While most outdoorsmen are hunting deer or preparing for turkey season in the fall and the winter, Tony Adams is creating habitat for crappie on Alabama’s Lake Eufaula. The brush shelters Adams sinks enables him to consistently produce three limits of crappie in a 4-hour fishing trip for his clients, even in hot weather.
When the weather’s really hot, crappie are looking for deep-water structure to hold on where the temperature is cooler, the bait fish are more abundant, and most crappie anglers don’t fish in 90 to 100-degree weather. By having plenty of spots to fish in hot weather, I don’t have to beat up the same structure day after day. I’ll have new sites that are holding crappie every day I fish with my customers.
I like to fish 4-pound-test fluorescent line with a No. 2 crappie hook and attach a split shot about 12 inches above a live minnow. The shot size used depends on how strong the current is. If the crappie are biting aggressively, I’ll start my clients off fishing live minnows on tight lines. If the crappie are tearing up their feeding, we’ll switch over to jigs and spoons.

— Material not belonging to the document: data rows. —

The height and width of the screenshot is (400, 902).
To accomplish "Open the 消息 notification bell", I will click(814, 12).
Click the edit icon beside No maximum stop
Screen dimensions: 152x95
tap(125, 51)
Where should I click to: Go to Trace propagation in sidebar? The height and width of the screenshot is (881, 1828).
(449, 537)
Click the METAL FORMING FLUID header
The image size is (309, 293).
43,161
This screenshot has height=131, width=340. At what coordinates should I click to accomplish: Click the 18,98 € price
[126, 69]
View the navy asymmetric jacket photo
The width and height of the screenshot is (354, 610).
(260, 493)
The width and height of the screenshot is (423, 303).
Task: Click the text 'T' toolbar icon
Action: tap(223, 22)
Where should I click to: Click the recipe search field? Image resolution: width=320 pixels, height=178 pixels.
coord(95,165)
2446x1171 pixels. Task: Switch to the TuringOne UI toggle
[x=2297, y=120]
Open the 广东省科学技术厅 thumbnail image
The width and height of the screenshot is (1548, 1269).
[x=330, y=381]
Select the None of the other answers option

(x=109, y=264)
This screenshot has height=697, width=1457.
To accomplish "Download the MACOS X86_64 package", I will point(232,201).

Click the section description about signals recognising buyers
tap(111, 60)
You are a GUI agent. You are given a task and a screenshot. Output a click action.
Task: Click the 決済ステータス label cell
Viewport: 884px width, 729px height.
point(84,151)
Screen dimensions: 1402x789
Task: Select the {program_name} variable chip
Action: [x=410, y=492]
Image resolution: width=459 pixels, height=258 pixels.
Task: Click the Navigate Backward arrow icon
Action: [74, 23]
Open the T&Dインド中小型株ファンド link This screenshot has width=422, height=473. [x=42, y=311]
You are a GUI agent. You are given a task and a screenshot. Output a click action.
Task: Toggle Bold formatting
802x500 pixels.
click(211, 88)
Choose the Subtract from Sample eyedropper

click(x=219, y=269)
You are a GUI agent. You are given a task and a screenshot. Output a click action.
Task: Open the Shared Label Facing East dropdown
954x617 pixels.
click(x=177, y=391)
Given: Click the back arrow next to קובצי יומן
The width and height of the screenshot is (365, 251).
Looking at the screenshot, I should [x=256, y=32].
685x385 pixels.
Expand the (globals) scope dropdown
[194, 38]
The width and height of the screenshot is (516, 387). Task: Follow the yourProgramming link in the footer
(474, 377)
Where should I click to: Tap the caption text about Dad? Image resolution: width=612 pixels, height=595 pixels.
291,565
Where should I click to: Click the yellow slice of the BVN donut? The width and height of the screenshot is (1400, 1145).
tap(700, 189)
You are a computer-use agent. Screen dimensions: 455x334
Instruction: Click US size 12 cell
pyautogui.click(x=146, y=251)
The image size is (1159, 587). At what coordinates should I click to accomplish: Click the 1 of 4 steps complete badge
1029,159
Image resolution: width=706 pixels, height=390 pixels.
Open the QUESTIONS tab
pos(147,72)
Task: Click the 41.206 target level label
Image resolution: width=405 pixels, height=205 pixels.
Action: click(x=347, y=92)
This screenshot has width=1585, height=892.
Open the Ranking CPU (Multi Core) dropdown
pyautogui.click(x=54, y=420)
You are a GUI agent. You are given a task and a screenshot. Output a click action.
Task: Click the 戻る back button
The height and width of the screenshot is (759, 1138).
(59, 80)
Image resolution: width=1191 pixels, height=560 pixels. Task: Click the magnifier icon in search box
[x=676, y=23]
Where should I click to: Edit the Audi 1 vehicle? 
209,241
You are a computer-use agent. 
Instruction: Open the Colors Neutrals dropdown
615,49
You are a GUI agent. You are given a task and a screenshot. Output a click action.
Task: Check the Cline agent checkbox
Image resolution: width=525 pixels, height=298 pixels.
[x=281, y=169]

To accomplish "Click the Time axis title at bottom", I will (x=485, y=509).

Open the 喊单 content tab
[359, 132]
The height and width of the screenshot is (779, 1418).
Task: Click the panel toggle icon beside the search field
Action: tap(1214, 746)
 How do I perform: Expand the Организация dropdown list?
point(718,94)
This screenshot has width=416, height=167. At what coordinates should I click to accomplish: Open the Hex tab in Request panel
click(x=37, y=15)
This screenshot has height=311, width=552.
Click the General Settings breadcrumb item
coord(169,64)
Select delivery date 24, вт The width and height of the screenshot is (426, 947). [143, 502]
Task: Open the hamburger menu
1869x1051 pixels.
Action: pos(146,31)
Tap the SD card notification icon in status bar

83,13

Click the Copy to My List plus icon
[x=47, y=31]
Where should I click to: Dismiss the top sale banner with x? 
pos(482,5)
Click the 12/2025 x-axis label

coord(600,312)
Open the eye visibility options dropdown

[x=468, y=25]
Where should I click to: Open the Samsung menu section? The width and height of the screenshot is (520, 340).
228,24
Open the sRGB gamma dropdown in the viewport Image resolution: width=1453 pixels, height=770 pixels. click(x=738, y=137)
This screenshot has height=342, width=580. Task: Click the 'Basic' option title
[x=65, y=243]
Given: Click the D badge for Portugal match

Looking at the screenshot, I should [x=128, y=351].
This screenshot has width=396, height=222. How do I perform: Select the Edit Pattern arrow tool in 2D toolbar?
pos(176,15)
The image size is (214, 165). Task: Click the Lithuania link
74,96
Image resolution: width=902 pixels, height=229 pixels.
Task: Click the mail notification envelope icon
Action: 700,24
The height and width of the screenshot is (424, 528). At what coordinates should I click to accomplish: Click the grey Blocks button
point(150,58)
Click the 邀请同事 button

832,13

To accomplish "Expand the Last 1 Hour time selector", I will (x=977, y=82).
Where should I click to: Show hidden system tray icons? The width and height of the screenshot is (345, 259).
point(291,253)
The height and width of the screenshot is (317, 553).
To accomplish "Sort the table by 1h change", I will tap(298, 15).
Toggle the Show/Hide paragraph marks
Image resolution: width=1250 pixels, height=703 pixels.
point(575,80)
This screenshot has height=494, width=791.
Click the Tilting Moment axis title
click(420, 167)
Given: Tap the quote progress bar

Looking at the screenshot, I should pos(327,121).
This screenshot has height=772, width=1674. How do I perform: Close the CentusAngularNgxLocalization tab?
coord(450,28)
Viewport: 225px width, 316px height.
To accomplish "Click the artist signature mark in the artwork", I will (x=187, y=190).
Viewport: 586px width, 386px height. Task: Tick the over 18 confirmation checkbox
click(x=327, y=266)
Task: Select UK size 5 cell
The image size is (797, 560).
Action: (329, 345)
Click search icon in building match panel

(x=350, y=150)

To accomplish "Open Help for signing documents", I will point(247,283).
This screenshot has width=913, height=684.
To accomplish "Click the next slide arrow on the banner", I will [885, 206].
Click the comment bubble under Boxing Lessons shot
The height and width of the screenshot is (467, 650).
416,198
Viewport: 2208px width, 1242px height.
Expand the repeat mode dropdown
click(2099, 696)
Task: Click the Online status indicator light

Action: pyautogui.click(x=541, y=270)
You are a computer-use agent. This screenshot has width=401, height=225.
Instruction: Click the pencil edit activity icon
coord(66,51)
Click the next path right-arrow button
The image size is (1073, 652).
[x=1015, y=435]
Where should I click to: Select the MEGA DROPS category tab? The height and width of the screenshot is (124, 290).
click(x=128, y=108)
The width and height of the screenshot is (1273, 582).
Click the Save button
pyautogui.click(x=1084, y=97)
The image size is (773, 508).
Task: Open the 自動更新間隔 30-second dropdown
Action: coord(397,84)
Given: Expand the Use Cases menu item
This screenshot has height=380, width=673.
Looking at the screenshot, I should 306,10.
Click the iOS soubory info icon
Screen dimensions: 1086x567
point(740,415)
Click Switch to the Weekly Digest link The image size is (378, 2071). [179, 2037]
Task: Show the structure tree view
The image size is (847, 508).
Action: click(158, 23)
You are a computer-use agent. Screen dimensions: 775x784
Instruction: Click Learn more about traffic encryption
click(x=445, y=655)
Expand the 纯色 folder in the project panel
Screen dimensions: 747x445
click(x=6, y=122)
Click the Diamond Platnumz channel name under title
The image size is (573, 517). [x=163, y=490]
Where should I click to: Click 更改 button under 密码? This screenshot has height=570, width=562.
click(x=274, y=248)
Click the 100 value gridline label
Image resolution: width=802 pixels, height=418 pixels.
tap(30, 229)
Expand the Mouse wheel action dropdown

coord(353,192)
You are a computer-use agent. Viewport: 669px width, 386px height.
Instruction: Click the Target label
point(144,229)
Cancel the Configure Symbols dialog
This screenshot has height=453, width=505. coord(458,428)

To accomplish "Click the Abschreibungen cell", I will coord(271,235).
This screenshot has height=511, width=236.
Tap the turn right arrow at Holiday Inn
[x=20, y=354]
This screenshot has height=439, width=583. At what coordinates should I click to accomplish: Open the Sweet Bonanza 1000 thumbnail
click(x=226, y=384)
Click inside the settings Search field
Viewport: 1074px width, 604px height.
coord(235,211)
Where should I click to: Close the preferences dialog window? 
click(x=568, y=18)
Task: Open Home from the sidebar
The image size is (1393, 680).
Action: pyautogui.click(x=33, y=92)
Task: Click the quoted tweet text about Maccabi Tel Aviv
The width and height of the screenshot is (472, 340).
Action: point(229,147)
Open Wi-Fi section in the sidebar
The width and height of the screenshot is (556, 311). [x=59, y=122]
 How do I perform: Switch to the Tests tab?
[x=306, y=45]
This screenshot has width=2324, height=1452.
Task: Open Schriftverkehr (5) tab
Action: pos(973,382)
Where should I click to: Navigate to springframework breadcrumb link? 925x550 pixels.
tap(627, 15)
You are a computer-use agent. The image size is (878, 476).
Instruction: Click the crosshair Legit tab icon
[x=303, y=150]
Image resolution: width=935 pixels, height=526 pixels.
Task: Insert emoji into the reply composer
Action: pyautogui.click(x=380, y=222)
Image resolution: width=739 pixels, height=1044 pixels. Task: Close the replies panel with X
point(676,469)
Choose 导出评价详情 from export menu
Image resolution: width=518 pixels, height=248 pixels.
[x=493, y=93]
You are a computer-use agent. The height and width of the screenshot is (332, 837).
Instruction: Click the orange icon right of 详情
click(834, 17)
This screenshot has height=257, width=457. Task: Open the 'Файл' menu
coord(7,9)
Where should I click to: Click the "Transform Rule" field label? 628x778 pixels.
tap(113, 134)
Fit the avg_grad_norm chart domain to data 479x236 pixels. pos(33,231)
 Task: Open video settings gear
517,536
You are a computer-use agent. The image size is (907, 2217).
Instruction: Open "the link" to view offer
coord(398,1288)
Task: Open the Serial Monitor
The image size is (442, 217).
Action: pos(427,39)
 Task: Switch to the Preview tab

The good news about pinpointing crappie in the summertime is that they’ll usually gang-up and hold on the same structure throughout hot weather. When I have a customer who isn’t accustomed to tight-line fishing for crappie, I’ll put a slip bobber on his or her line, but I won’t put the stopper back in the slip bobber. I want the line to move freely through the slip bobber because often summer crappie will bite so softly, picking up a minnow and swimming with it, that you can’t see the bite if you’re fishing the stopper. However, you can spot the bite while watching that fluorescent line as it moves from one side to the other of the cork, or if that line slightly nudges your bobber.
To improve your chances of success in catching crappie, I use my Humminbird Helix 12 side-scanning, down-scanning and GPS depth finder to return to the spots where I’ve sunk brush and also to see how many crappie are concentrating on each place. Usually the afternoon before my fishing party arrives, I pre-fish the places I think will produce crappie the next day to be sure I’ve got active, feeding crappie waiting on my customers to drop down their baits. My busiest time of the year is in the summer when few other crappie anglers are on the water.